Requirements> Rewrite the material from its first line through the line containing "Action: [526, 391]", changing "Deezer" to "Spotify" and leaving everything else as it is.

Dataset entries>
══════════════════════════════

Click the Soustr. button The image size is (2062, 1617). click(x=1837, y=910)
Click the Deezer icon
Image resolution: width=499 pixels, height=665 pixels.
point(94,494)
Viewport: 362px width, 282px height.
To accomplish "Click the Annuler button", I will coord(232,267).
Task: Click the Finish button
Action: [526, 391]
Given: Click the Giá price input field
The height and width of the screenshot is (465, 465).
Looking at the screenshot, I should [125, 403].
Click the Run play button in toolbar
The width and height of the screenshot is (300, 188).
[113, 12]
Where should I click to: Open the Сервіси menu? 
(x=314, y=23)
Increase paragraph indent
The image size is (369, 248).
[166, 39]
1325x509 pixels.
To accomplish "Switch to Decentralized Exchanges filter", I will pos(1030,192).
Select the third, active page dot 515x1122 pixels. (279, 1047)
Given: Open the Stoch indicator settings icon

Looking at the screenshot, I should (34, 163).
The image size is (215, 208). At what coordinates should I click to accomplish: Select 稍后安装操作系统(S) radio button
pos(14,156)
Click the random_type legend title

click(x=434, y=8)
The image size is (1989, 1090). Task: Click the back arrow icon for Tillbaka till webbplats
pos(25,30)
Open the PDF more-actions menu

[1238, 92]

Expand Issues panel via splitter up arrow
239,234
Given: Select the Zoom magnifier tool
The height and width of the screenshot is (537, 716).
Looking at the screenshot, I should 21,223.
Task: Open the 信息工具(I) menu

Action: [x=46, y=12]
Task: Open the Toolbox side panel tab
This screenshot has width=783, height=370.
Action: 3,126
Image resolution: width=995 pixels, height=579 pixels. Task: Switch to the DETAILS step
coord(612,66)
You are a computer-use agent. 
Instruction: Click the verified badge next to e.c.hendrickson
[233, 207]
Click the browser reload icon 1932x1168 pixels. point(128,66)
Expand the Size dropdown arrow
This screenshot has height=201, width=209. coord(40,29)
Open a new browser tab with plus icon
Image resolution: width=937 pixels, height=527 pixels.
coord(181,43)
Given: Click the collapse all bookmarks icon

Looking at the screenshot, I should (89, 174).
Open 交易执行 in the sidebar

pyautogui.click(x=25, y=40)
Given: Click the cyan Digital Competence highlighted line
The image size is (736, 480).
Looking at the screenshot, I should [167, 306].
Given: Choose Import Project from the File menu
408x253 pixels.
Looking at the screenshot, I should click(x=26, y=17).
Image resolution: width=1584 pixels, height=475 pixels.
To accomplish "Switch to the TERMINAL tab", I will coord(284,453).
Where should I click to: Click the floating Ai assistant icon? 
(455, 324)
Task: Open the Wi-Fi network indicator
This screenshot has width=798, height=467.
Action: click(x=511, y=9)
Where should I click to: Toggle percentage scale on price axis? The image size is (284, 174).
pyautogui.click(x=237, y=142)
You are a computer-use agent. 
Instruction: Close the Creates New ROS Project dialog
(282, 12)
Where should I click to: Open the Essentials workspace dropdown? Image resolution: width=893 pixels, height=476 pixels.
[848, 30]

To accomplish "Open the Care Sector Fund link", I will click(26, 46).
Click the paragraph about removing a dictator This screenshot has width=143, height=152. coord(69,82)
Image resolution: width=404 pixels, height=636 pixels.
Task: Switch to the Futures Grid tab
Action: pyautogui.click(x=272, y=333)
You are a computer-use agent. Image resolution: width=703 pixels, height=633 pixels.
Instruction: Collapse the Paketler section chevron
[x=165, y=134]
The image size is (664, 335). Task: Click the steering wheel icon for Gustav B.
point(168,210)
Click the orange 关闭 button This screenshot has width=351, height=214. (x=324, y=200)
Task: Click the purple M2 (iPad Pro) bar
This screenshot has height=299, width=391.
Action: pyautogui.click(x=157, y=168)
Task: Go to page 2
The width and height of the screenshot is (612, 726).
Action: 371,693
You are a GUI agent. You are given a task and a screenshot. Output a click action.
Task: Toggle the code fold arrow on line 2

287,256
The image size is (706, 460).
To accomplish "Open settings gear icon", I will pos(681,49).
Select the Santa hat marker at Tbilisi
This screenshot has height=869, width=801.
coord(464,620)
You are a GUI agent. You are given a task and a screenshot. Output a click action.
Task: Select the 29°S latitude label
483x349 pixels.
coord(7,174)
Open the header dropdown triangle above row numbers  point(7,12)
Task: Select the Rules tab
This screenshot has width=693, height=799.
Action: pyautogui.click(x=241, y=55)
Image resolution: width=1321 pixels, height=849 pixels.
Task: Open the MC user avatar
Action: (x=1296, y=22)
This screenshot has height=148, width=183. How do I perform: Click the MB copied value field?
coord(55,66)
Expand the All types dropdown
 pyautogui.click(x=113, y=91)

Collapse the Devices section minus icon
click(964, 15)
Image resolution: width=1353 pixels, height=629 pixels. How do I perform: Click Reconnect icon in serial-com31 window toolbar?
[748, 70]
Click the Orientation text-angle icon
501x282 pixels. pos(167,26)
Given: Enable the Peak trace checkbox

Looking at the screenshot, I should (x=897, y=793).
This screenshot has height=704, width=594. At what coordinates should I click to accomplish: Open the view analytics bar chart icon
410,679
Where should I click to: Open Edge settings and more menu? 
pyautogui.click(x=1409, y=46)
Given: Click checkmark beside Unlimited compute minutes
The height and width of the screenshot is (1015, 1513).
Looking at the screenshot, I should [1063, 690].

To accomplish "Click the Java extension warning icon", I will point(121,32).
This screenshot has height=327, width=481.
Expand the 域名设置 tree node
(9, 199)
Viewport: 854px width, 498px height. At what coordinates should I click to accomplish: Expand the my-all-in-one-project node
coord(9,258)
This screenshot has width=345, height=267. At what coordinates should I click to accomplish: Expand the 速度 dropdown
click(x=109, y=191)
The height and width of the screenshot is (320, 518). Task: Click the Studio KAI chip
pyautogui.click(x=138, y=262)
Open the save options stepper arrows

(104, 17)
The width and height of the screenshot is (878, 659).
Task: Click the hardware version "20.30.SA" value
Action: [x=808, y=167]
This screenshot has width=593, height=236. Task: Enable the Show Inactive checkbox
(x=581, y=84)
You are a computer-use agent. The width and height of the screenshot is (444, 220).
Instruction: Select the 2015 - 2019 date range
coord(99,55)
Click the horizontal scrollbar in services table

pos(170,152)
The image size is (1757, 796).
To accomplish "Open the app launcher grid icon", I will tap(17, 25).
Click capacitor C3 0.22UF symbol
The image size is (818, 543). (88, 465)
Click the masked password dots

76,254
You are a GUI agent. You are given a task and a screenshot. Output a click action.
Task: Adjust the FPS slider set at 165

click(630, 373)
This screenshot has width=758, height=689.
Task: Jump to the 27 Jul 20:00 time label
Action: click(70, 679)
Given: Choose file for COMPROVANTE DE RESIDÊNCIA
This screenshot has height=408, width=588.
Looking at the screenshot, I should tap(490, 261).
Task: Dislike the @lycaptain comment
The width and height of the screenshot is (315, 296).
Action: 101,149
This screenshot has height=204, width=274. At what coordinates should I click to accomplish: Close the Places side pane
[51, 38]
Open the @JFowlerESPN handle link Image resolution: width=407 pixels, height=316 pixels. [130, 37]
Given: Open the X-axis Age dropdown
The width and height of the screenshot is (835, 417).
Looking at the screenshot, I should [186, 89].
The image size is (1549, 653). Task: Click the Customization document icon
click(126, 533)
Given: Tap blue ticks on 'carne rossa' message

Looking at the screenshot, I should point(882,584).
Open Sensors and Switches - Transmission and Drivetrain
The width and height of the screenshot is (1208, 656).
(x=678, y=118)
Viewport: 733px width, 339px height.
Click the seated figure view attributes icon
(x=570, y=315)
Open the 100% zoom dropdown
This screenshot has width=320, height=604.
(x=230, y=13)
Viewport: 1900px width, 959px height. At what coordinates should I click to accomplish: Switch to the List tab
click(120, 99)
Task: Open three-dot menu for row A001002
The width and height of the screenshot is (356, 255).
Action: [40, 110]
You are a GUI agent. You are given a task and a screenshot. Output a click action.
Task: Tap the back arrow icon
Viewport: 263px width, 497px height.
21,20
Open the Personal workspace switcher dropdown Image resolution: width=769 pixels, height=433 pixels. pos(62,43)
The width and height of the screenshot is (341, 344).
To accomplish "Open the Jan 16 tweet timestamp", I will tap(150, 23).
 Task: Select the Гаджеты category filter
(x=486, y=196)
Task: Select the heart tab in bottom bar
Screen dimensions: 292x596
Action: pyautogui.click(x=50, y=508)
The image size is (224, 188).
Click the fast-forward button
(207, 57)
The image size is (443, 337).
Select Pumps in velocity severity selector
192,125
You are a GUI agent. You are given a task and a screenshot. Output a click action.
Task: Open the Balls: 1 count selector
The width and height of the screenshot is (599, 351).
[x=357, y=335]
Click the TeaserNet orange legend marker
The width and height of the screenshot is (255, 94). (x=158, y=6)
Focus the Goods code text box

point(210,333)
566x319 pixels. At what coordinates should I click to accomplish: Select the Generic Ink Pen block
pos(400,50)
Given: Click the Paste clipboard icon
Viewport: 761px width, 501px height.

══════════════════════════════

Full output>
Click the Soustr. button The image size is (2062, 1617). click(x=1837, y=910)
Click the Spotify icon
Image resolution: width=499 pixels, height=665 pixels.
point(94,494)
Viewport: 362px width, 282px height.
To accomplish "Click the Annuler button", I will coord(232,267).
Task: Click the Finish button
Action: [526, 391]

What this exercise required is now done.